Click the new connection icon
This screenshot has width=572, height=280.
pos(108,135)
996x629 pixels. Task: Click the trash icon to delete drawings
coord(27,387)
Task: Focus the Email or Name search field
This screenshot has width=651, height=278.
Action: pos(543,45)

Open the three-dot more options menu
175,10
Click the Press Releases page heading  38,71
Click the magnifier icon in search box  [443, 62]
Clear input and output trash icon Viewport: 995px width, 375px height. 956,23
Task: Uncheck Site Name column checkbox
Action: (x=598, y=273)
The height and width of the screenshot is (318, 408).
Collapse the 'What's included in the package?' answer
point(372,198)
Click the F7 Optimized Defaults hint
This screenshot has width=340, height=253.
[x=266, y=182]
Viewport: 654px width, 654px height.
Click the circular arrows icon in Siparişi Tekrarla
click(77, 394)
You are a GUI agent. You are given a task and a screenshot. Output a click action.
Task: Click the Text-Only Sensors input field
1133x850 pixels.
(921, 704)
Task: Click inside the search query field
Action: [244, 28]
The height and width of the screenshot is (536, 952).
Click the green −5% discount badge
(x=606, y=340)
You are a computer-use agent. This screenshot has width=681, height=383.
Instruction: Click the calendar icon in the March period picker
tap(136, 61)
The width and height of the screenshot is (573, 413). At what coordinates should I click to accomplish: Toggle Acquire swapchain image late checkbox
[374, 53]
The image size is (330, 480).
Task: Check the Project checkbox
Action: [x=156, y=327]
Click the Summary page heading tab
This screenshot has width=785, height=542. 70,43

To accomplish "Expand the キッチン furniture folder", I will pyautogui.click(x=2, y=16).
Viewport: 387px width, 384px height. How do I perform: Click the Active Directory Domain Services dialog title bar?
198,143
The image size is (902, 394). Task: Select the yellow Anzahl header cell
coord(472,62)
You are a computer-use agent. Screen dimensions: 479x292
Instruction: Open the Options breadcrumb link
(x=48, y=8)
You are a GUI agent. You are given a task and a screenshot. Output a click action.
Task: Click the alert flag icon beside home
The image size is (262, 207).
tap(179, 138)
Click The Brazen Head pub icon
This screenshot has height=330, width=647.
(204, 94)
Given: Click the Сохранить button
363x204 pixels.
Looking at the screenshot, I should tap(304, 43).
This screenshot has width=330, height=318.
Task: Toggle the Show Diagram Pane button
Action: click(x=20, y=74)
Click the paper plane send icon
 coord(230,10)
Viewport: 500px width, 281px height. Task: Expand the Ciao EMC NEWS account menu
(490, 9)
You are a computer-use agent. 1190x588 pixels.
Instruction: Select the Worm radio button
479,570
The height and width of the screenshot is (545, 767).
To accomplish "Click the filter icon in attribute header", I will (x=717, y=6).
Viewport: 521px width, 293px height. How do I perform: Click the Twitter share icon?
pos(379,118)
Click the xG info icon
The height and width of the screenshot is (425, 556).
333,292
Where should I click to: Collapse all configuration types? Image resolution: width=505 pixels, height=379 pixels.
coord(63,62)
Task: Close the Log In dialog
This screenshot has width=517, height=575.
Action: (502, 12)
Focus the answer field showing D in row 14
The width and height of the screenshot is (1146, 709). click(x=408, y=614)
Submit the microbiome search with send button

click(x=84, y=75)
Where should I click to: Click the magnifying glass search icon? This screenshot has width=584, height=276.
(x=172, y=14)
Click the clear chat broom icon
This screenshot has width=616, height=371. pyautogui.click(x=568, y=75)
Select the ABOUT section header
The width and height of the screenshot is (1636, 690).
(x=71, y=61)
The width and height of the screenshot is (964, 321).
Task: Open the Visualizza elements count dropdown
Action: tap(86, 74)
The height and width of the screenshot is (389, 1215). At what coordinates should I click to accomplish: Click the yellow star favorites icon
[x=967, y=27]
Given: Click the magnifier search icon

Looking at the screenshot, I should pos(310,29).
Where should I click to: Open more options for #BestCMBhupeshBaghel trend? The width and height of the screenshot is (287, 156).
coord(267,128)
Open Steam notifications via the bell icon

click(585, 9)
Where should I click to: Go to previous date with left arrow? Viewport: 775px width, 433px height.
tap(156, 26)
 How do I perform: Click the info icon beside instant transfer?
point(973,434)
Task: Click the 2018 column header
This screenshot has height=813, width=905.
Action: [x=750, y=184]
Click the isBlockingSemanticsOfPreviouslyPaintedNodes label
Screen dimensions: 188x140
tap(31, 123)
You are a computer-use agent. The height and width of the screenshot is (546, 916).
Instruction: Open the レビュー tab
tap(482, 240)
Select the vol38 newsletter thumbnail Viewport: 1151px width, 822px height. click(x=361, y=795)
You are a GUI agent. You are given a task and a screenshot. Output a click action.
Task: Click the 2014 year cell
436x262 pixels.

****

Give every part of the material again, exactly as written.

Click the new connection icon
This screenshot has width=572, height=280.
pos(108,135)
996x629 pixels. Task: Click the trash icon to delete drawings
coord(27,387)
Task: Focus the Email or Name search field
This screenshot has width=651, height=278.
Action: pos(543,45)

Open the three-dot more options menu
175,10
Click the Press Releases page heading  38,71
Click the magnifier icon in search box  [443, 62]
Clear input and output trash icon Viewport: 995px width, 375px height. 956,23
Task: Uncheck Site Name column checkbox
Action: (x=598, y=273)
The height and width of the screenshot is (318, 408).
Collapse the 'What's included in the package?' answer
point(372,198)
Click the F7 Optimized Defaults hint
This screenshot has width=340, height=253.
[x=266, y=182]
Viewport: 654px width, 654px height.
Click the circular arrows icon in Siparişi Tekrarla
click(77, 394)
You are a GUI agent. You are given a task and a screenshot. Output a click action.
Task: Click the Text-Only Sensors input field
1133x850 pixels.
(921, 704)
Task: Click inside the search query field
Action: [244, 28]
The height and width of the screenshot is (536, 952).
Click the green −5% discount badge
(x=606, y=340)
You are a computer-use agent. This screenshot has width=681, height=383.
Instruction: Click the calendar icon in the March period picker
tap(136, 61)
The width and height of the screenshot is (573, 413). At what coordinates should I click to accomplish: Toggle Acquire swapchain image late checkbox
[374, 53]
The image size is (330, 480).
Task: Check the Project checkbox
Action: [x=156, y=327]
Click the Summary page heading tab
This screenshot has width=785, height=542. 70,43

To accomplish "Expand the キッチン furniture folder", I will pyautogui.click(x=2, y=16).
Viewport: 387px width, 384px height. How do I perform: Click the Active Directory Domain Services dialog title bar?
198,143
The image size is (902, 394). Task: Select the yellow Anzahl header cell
coord(472,62)
You are a computer-use agent. Screen dimensions: 479x292
Instruction: Open the Options breadcrumb link
(x=48, y=8)
You are a GUI agent. You are given a task and a screenshot. Output a click action.
Task: Click the alert flag icon beside home
The image size is (262, 207).
tap(179, 138)
Click The Brazen Head pub icon
This screenshot has height=330, width=647.
(204, 94)
Given: Click the Сохранить button
363x204 pixels.
Looking at the screenshot, I should tap(304, 43).
This screenshot has width=330, height=318.
Task: Toggle the Show Diagram Pane button
Action: click(x=20, y=74)
Click the paper plane send icon
 coord(230,10)
Viewport: 500px width, 281px height. Task: Expand the Ciao EMC NEWS account menu
(490, 9)
You are a computer-use agent. 1190x588 pixels.
Instruction: Select the Worm radio button
479,570
The height and width of the screenshot is (545, 767).
To accomplish "Click the filter icon in attribute header", I will (x=717, y=6).
Viewport: 521px width, 293px height. How do I perform: Click the Twitter share icon?
pos(379,118)
Click the xG info icon
The height and width of the screenshot is (425, 556).
333,292
Where should I click to: Collapse all configuration types? Image resolution: width=505 pixels, height=379 pixels.
coord(63,62)
Task: Close the Log In dialog
This screenshot has width=517, height=575.
Action: (502, 12)
Focus the answer field showing D in row 14
The width and height of the screenshot is (1146, 709). click(x=408, y=614)
Submit the microbiome search with send button

click(x=84, y=75)
Where should I click to: Click the magnifying glass search icon? This screenshot has width=584, height=276.
(x=172, y=14)
Click the clear chat broom icon
This screenshot has width=616, height=371. pyautogui.click(x=568, y=75)
Select the ABOUT section header
The width and height of the screenshot is (1636, 690).
(x=71, y=61)
The width and height of the screenshot is (964, 321).
Task: Open the Visualizza elements count dropdown
Action: tap(86, 74)
The height and width of the screenshot is (389, 1215). At what coordinates should I click to accomplish: Click the yellow star favorites icon
[x=967, y=27]
Given: Click the magnifier search icon

Looking at the screenshot, I should pos(310,29).
Where should I click to: Open more options for #BestCMBhupeshBaghel trend? The width and height of the screenshot is (287, 156).
coord(267,128)
Open Steam notifications via the bell icon

click(585, 9)
Where should I click to: Go to previous date with left arrow? Viewport: 775px width, 433px height.
tap(156, 26)
 How do I perform: Click the info icon beside instant transfer?
point(973,434)
Task: Click the 2018 column header
This screenshot has height=813, width=905.
Action: [x=750, y=184]
Click the isBlockingSemanticsOfPreviouslyPaintedNodes label
Screen dimensions: 188x140
tap(31, 123)
You are a computer-use agent. The height and width of the screenshot is (546, 916).
Instruction: Open the レビュー tab
tap(482, 240)
Select the vol38 newsletter thumbnail Viewport: 1151px width, 822px height. click(x=361, y=795)
You are a GUI agent. You are given a task and a screenshot. Output a click action.
Task: Click the 2014 year cell
436x262 pixels.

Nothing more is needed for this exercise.